'''

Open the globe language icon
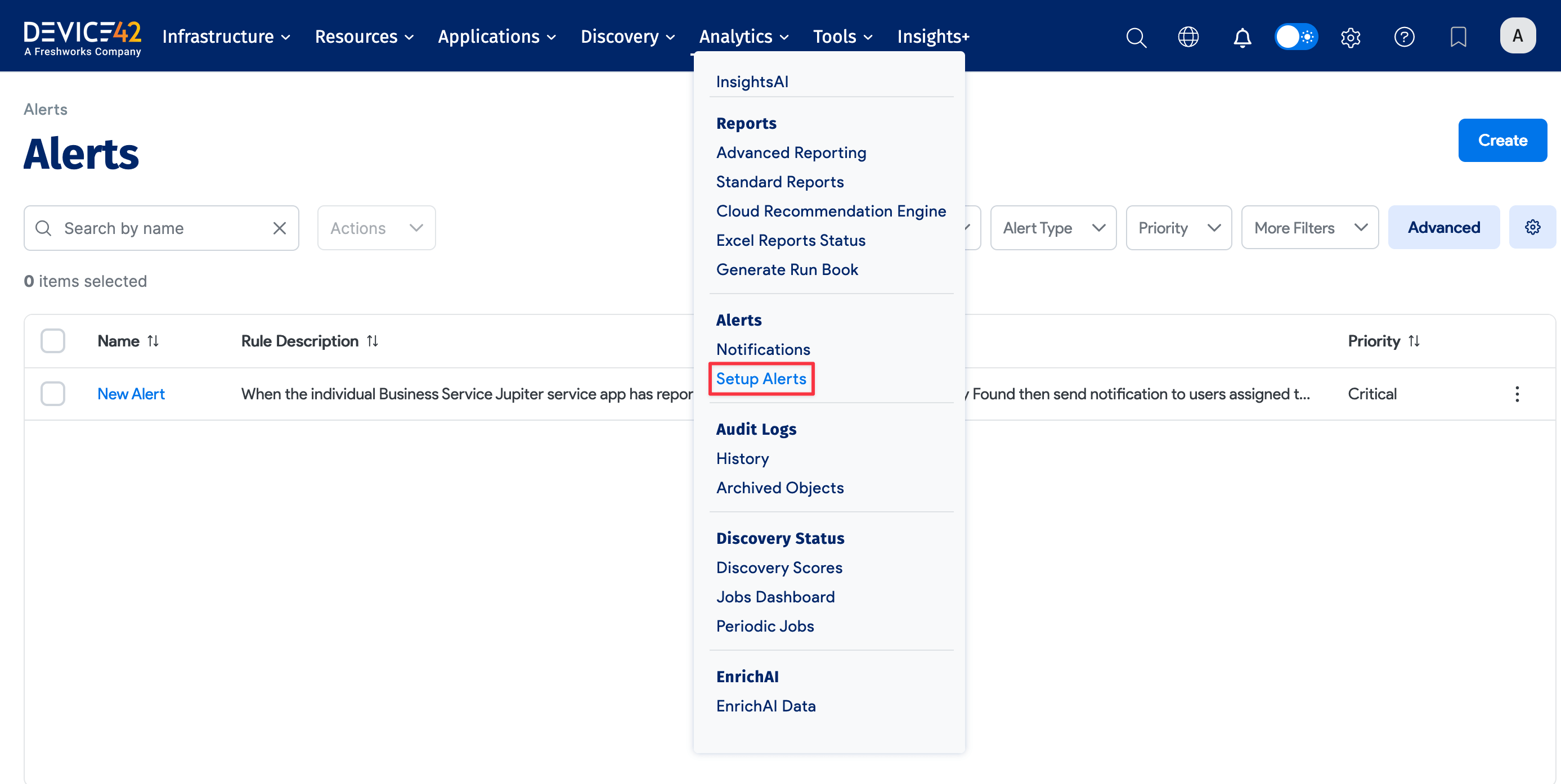The width and height of the screenshot is (1561, 784). click(x=1188, y=37)
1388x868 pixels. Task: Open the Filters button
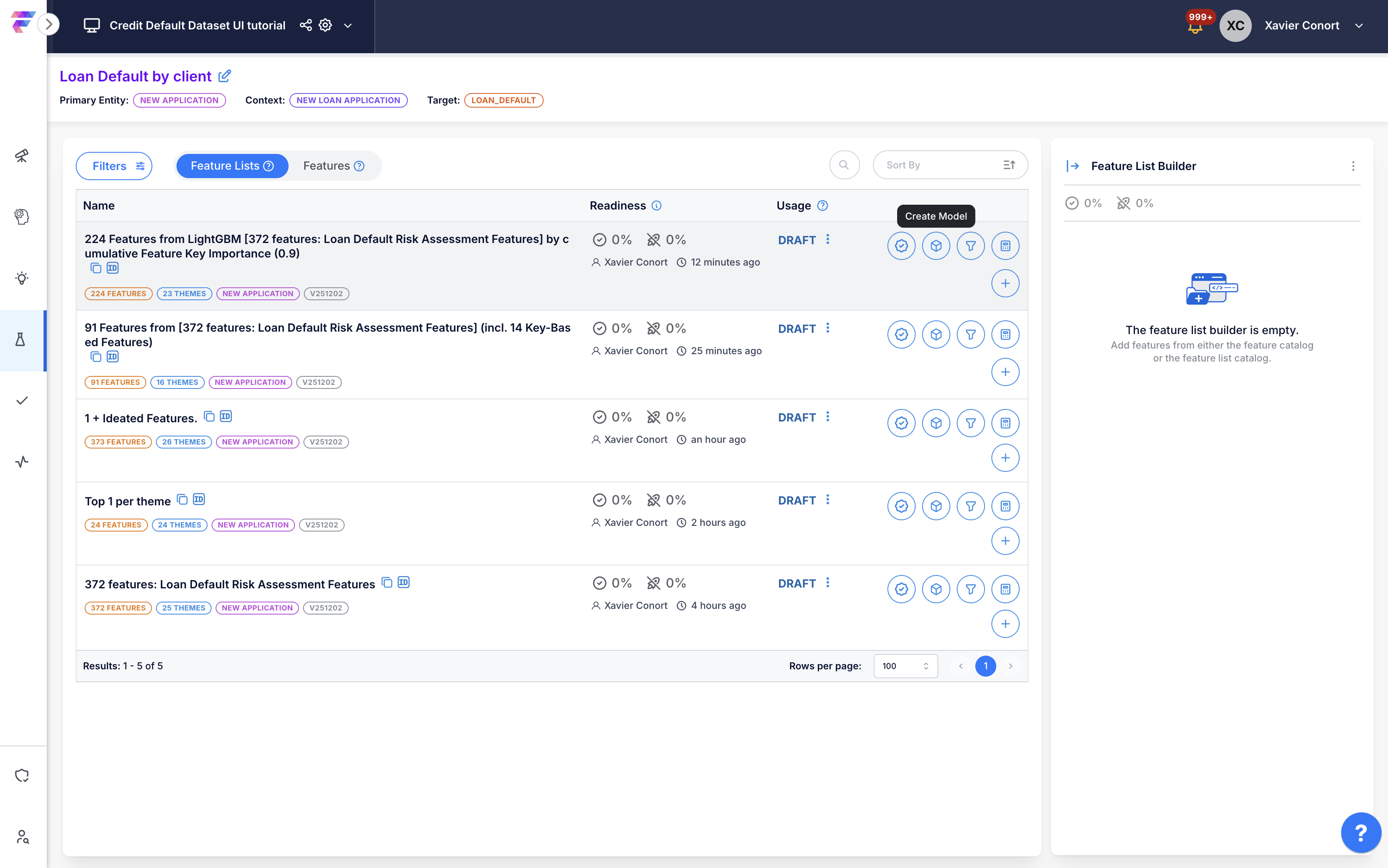pyautogui.click(x=114, y=166)

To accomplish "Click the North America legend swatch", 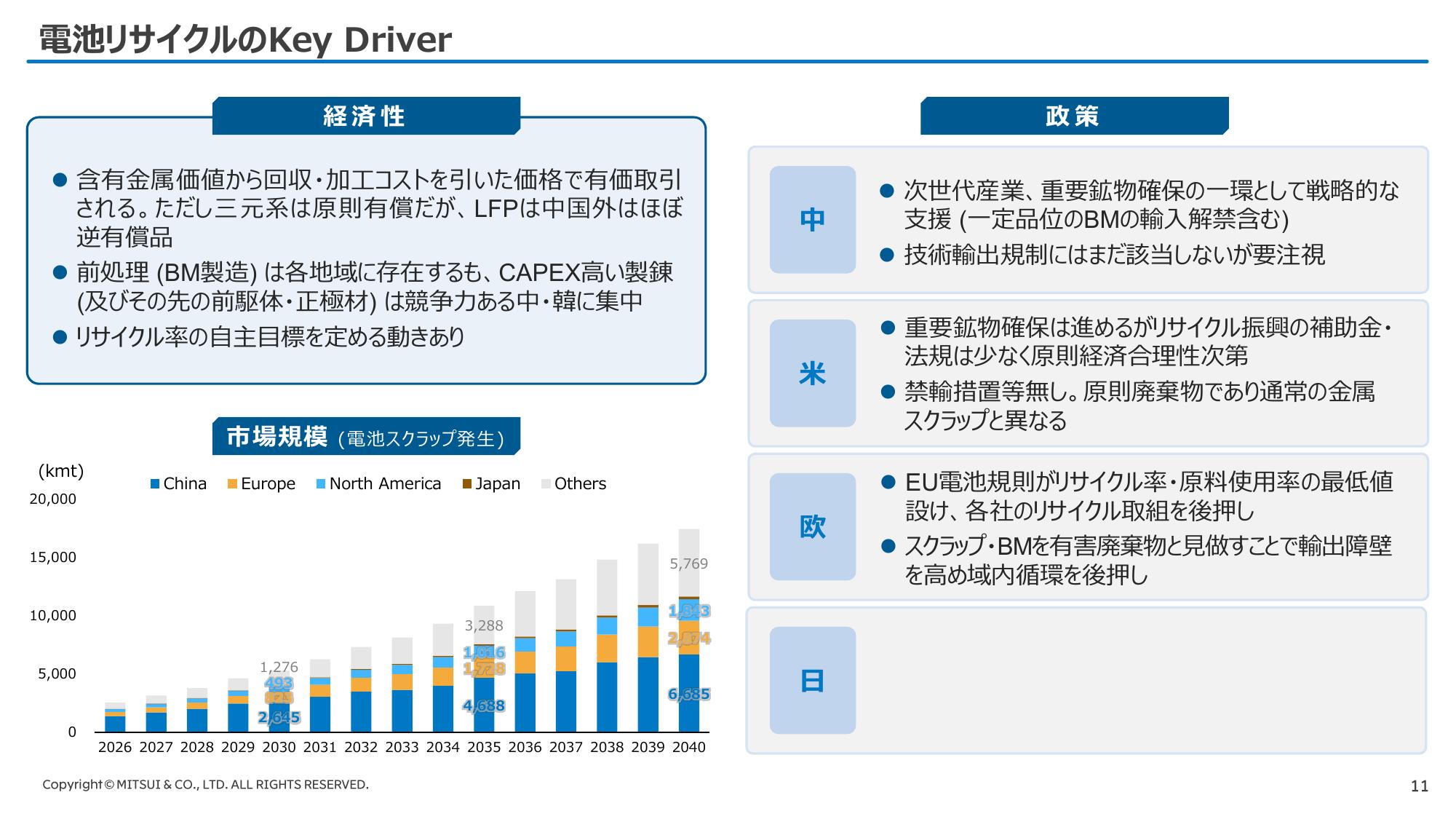I will click(x=321, y=484).
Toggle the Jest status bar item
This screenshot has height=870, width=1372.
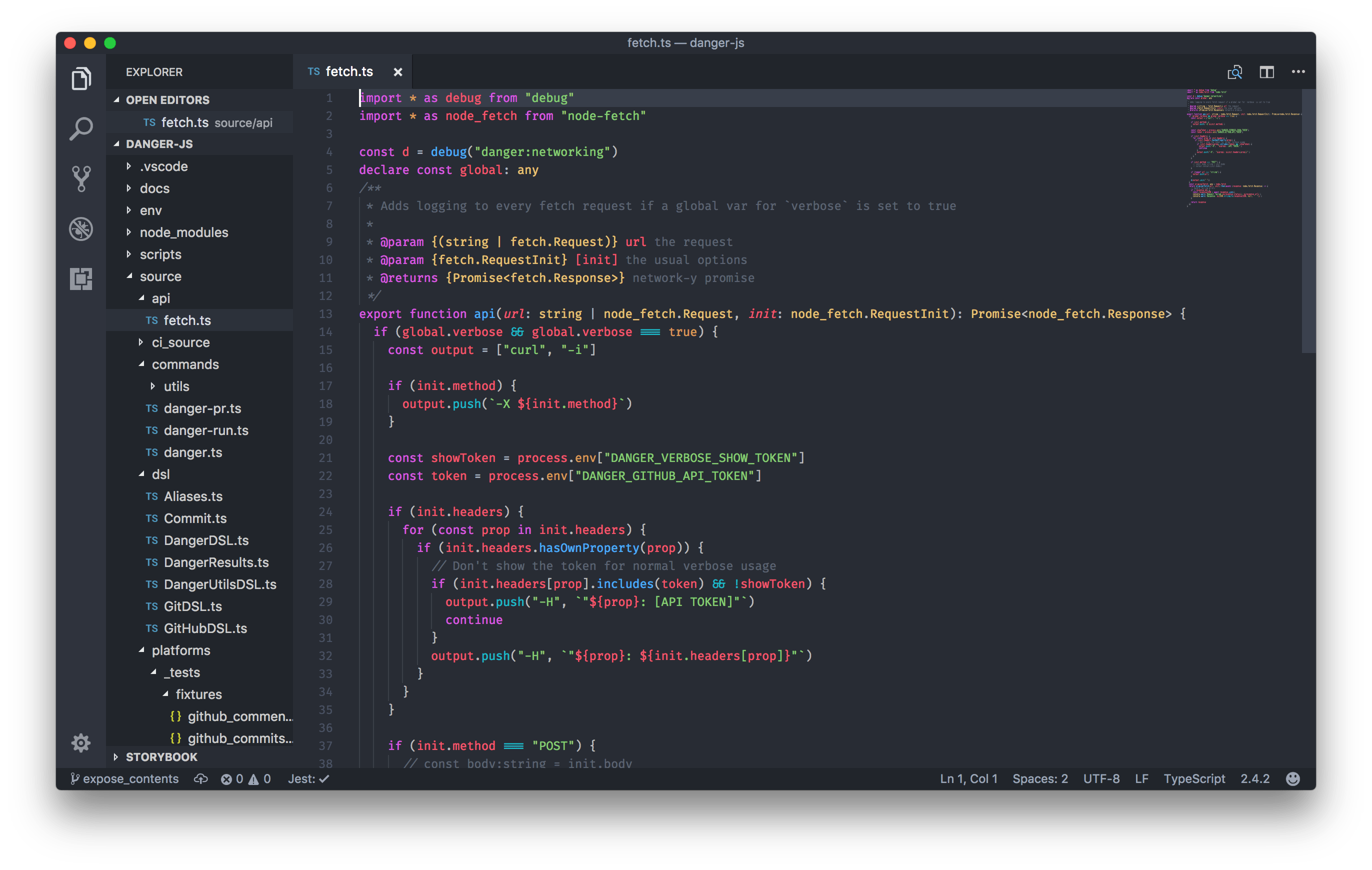coord(308,779)
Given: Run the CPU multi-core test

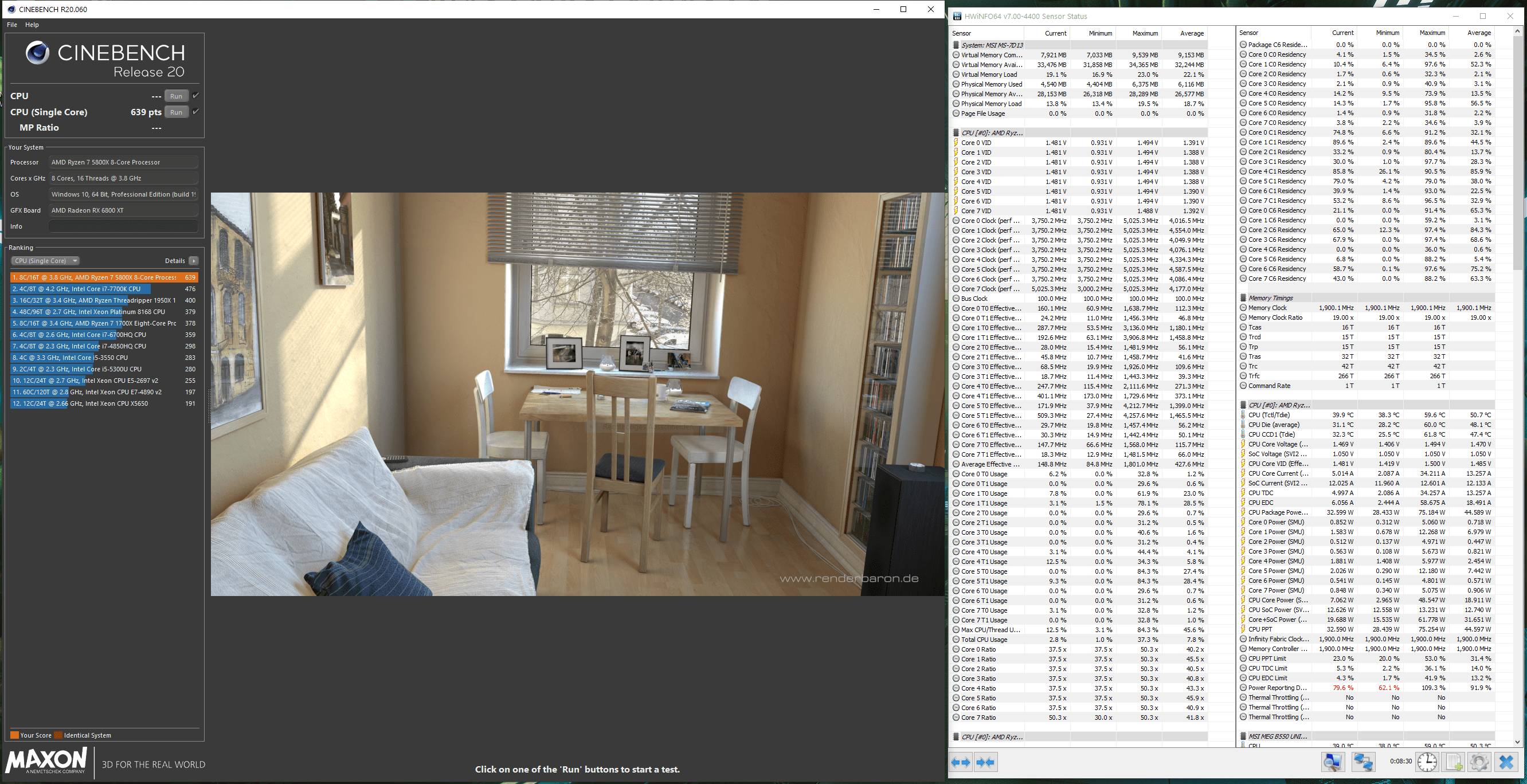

'''

What you will do
Lines before the one containing "This screenshot has height=870, width=1372." are not wanted; write out that line and every later line through the end of the data above, exactly, without pictures.

Solution to this exercise
This screenshot has height=870, width=1372.
coord(308,779)
Given: Run the CPU multi-core test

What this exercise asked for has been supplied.